Records from a data source
★ ★ ★
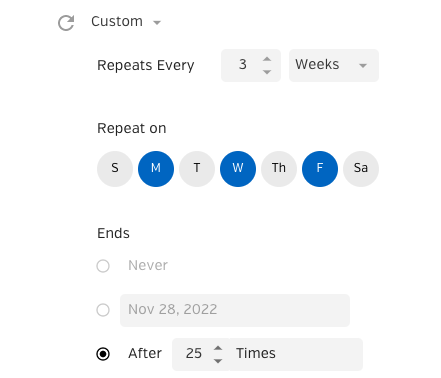Deselect Wednesday repeat day

[x=238, y=169]
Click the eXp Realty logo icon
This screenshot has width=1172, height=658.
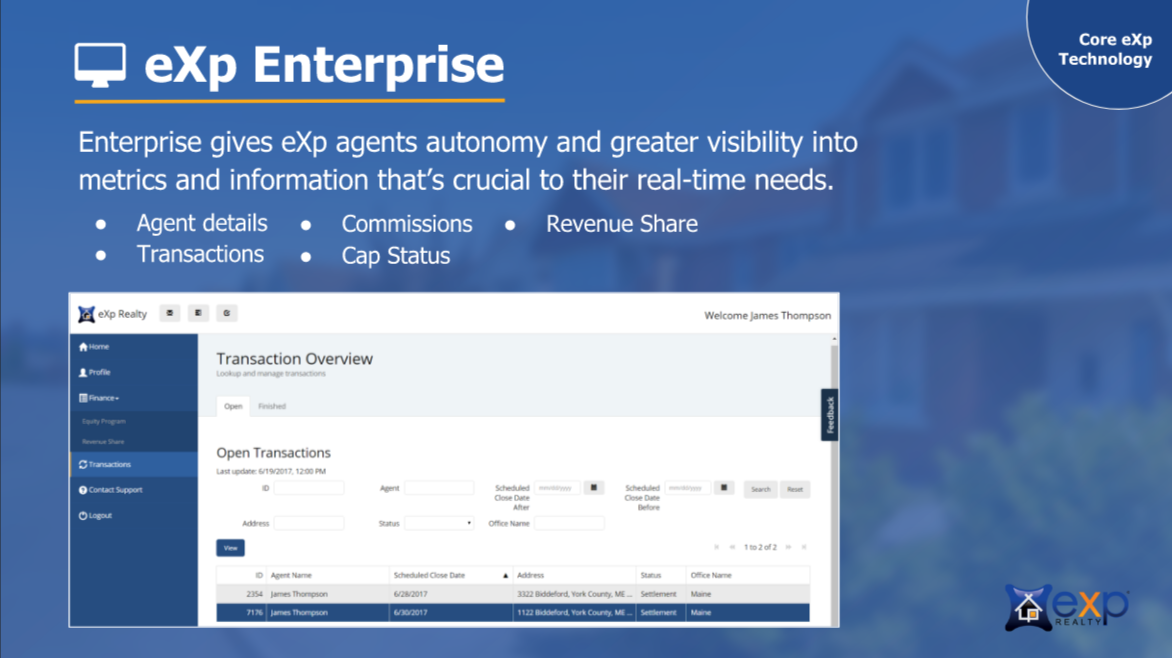87,314
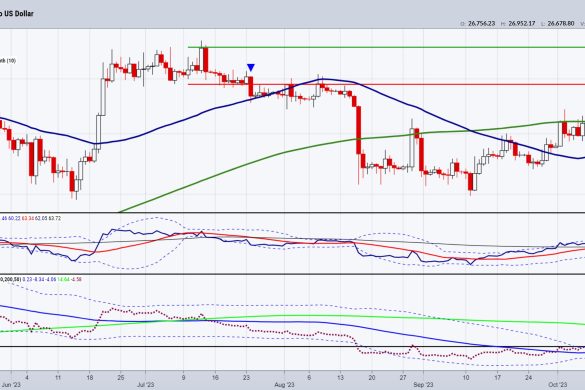Click the Jul '23 date axis label
The width and height of the screenshot is (585, 390).
pyautogui.click(x=145, y=385)
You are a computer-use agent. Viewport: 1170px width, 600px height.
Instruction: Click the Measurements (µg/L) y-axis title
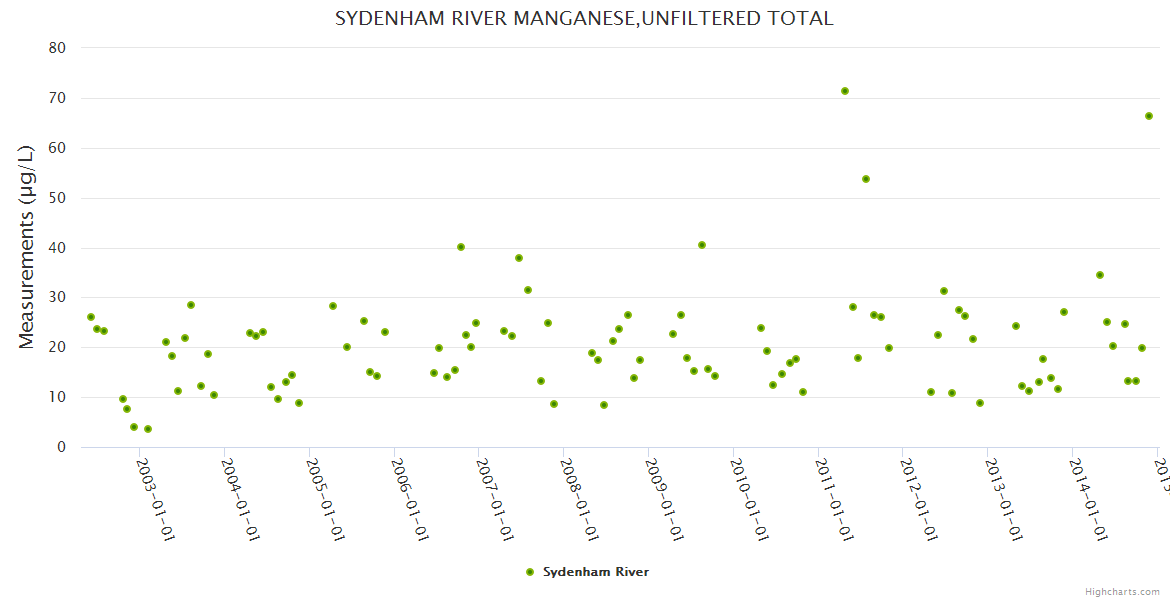27,246
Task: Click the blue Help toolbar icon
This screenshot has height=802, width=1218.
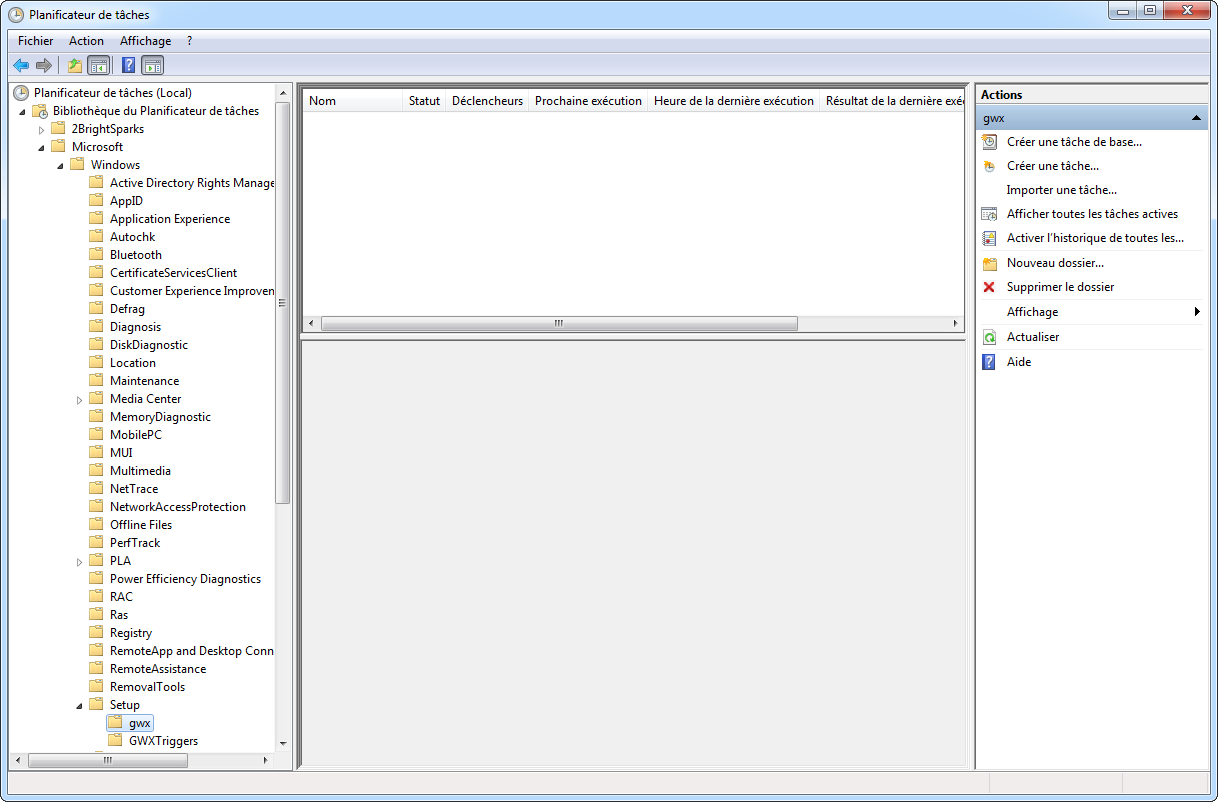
★ ★ ★
- **Directions**:
Going through the lines above one by one, tally those with the word "icon" and give only the total.

- **Answer space**:
2